New Zealand quake rescue effort ends

Rescuers officially give up hope of finding more survivors of New Zealand's devastating earthquake, saying that no one trapped in rubble when the disaster struck nine days earlier could still be alive.

Canada announces $500,000 contribution to Christchurch aid fund

Rescuers officially gave up hope of finding more survivors of New Zealand's devastating earthquake, saying Thursday that no one trapped in rubble when the disaster struck nine days earlier could still be alive.

The news was a blow to the families of around 200 people listed as missing, many of whom clung to faltering hopes for good news despite more than a week of silence from beneath the piles of debris that still litter the city of Christchurch.

"We now face the reality that there is no chance that anyone could have survived this long," Civil Defence Emergency Management national controller John Hamilton told a news conference Thursday.

"Sadly, there becomes a point where the response effort shifts in focus from rescue to body recovery," he said. "We have now reached that point."

Rescuers have pulled 161 bodies from the rubble, but the vast majority have not yet been identified, and dozens more dead are thought to still be trapped, leaving hundreds of families in anguish. Officials warn the toll could be as high as 240.

Maurice Gardiner, whose sister was thought to be inside an office block that collapsed in the quake and who has not been heard from since, said he accepted the official decision but that he had not given up all hope.

As many as 22 bodies may be buried in the rubble of the Christchurch cathedral, which was badly damaged by the earthquake. ((Sarah Ivey/Associated Press))

"Obviously I would like my sister back with us — at this stage it's not to be," he said. "They've said that miracles can happen, so I'm going along with what they say."

More than 900 workers trained in disaster rescue and recovery rushed to Christchurch from several countries after the Feb. 22 quake, and have been gingerly picking through the wreckage.

Jim Stuart-Black, the fire service chief who heads the work force, said his teams would start using more heavy machinery the clear the debris, though they would continue to work carefully "to allow for that miracle."

Among the missing and presumed dead are dozens of foreigners, most of them students and staff of an English language school that was in an office within the Canterbury Television building, which collapsed completely in the disaster.

Ethel Uy, whose niece Rhea Mae Sumalpong is among 11 Filipinos missing in the quake, said if she had been killed then the family wants her body returned to them so they can hold a funeral.

"We've prayed for a miracle from God, it's all up to God," said Uy by phone from the central Philippine province of Cebu, speaking of Thursday's decision in New Zealand.

A search and rescue worker walks through the central business district in Christchurch, where bodies remain buried after the quake that struck on Feb. 22. ((Mark Baker/Associated Press))

"If that's Rhea's fate, our wish is for all of her remains to be brought back to us.
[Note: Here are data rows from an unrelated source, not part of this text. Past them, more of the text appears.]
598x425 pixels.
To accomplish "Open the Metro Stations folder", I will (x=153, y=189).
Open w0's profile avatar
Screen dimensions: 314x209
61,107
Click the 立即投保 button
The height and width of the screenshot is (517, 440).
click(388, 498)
We want to give her a proper burial."

Prime Minister John Key announced a national memorial service would be held in Christchurch, with the date to be set later.

"Today is a day when we as a nation, along with our many friends around the world, mark with a heavy heart and great sadness this moment of unbearable loss for the many families involved," he said.

Rescuers pulled 70 people from the rubble in the first 26 hours after the quake struck, but no one has been found alive since.

Identifying the victims pulled from the rubble has also been a challenge, as many had extensive injuries. Officials are using DNA and dental records to try and identify many of the bodies

"It is a terrible day," Christchurch Mayor Bob Parker said. "It has been a tragic event and it has been something that none of us ever wanted or wished or even believed could happen in our city. So our thoughts, our hearts, our city, is with each and everyone of you."

Meanwhile, officials said work finally started Thursday at the collapsed bell tower of the Christchurch cathedral, which had to be braced before crews could enter. Up to 22 bodies may be buried in the rubble.

Other parts of the city were slowly returning to normal, though many of the 350,000 residents still have cut or limited water and power supplies and are using thousands of portable toilets because of damage to the sewage system.

Canada announced a $500,000 contribution Thursday to the New Zealand government's Christchurch Earthquake Appeal, which was launched four days ago. 

"Canada is happy to provide assistance to help the people of Christchurch and the rest of the Canterbury region recover from this tragedy," Prime Minister Stephen Harper said.